Темные морщины деда стали пергаментными. С неожиданной силой дед с маху развалил ему заступом череп. Мозг вывалился на дорожную пыль, и она быстро стала впитывать оплывавшую кровь. Из-за угла выскочили наши бойцы. Остановились около деда. Офицер все так же лежал лицом в пыли, протянув по земле руку к деду.
— Кто его?
— Я.
Командир показал ногой:
— Это что?
— Его. Купить хотел.
— Ты где прятался?
— В буераке. Бабы сдавна глину брали, вырыли в стенке глубокую нору, ну, туда залез. Был там двое суток, ночью за водой выползал. Нонче тихо стало, постреливают, да где-то далече. Вышел, а он выскочил из горницы, глаза вылезли, как у рака, упал на коленки, обхватил мне ноги и давай чирики рваные на мне целовать — никак ноги от него не отдеру. А как вытащил золото, тычет мне, не пускает, дюже обрыл — я развалил ему голову.
Постояло молчание.
— В овраге много народу прячется?
— Есть. Ды теперь вылазиють.
Командир обернулся к бойцам:
— Человек шесть в оба конца оврага пройдите, может, где немцы укрылись. Настороже будьте. А наши пусть вылезают — отогнали.
— А с этим что делать?
Боец кивнул головой. Немецкий офицер все так же лежал лицом в пыли с протянутой по земле рукой.

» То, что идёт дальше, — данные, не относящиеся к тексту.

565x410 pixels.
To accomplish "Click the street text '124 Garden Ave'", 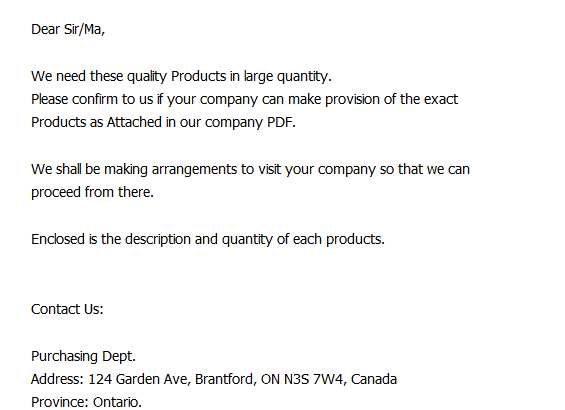I will pyautogui.click(x=138, y=379).
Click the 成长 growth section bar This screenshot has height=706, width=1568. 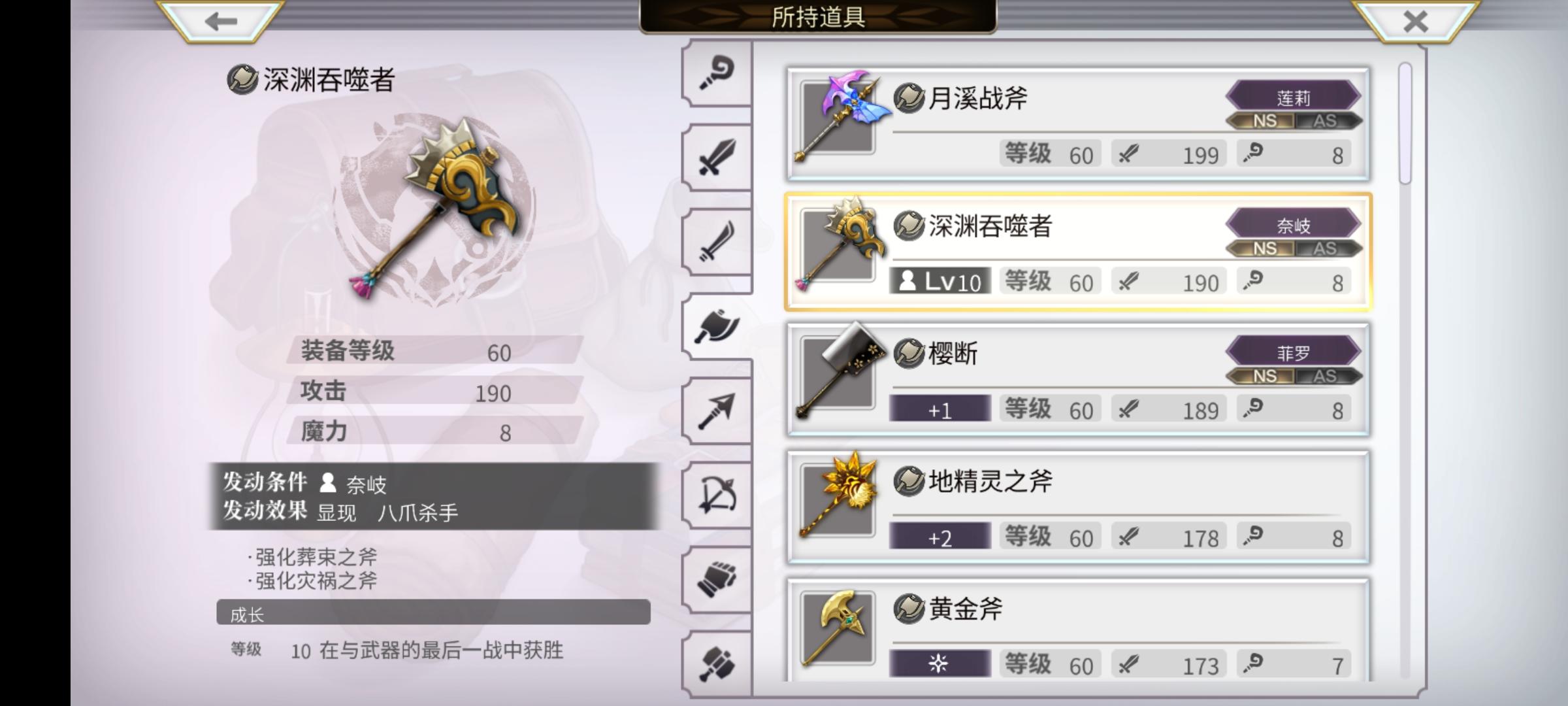(433, 613)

— Смешнов и Карпухин, подберите золото, перепишите, заверните в бумагу и в сумочку с остальным золотом — в штаб. Расписку возьмете, мне принесете.
Два бойца разостлали газету, стали собирать золото и, сдувая пыль, осторожно клали на бумагу. Тут были и царские червонцы, и старинные серьги, и брошки в алмазах, и браслеты, и лом золотых часов, перстни, особенно много обручальных колец, некоторые в черной засохшей крови — с пальцами рубили, лом золотых зубов.

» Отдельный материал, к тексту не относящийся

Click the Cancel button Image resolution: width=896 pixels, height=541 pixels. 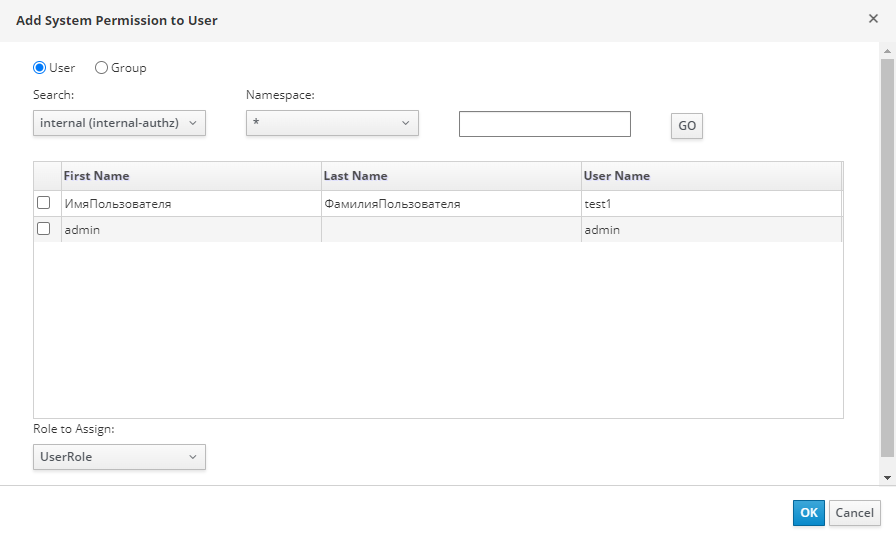pyautogui.click(x=854, y=513)
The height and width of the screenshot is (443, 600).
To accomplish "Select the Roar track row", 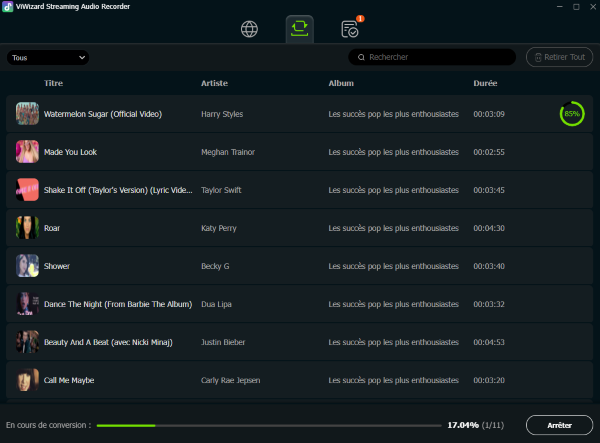I will [x=300, y=228].
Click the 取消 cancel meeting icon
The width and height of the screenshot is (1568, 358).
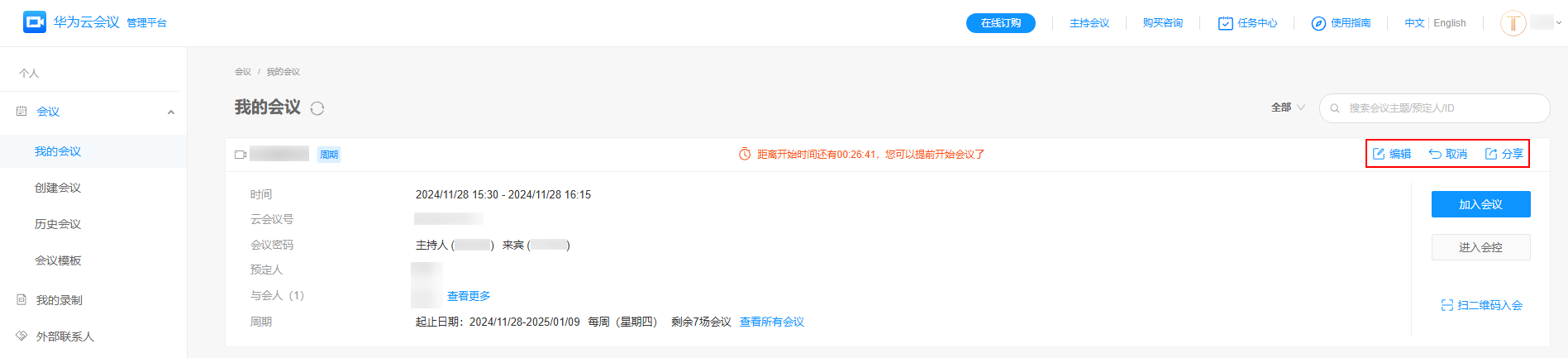tap(1435, 154)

Все это завернули в бумагу, засунули в замшевый мешочек и опять в бумагу.
Дед и бойцы хмуро глядели на овраг, отвернувшись от лежащего офицера с протянутой рукой.
— Вот что, старина!.. Теперь зарыть надо. Закопай его.
Старик в судороге передернулся.
— Да ни в жисть!..
— Как это так?
— Ды так...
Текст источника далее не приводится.